Tsukasa gave Kira’s question a firm nod. “That’s right. The moment they finish setting up that defensive line in the Amagi Pass, we’ll move our plan to its final stage. Time is on our opponents’ side, however. If we wait around too long, it’ll allow them to assemble their forces not just from central Yamato but from the outlying regions as well, and the additional support will let them overrun us.

“If we permit them to gather their full ten thousand soldiers, it’ll be game over. Our job is to end this war before their remote reinforcements arrive. It’s time to employ the plan we discussed to break the dominion army’s ranks—then storm Azuchi!”

“““ ”””


As Ringo operated her laptop, a shiver ran through her entire body. The tension emanating from the nearby Resistance members was palpable.

After listening to Tsukasa’s speech, they began trickling away one by one with grim expressions all around.

It was time for them to return to their posts and charges.

Not a single one of them let out a valorous war cry. At this point, they were beyond the need to express their resolve aloud.

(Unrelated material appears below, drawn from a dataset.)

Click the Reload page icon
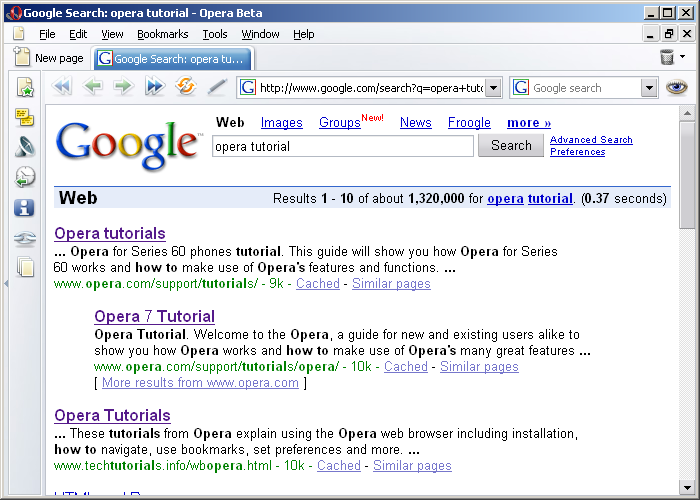pos(185,87)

They had all spent three years with their homeland and families torn from them. All the while, they ate weeds and wallowed in dirt, barely surviving, yet they did survive. Rage and determination burned hot within them, enough to set the sky ablaze.

Heartened by their conviction, Tsukasa fished out his smartphone, launched the messaging app the Prodigies used to communicate with each other…


…and used his admin privileges to block Masato Sanada from the group chat.

Then he posted a message. This war would have massive repercussions on global affairs, and with that in mind, it was time to lay some groundwork.

“Shinobu, I have a job for you. An urgent one.”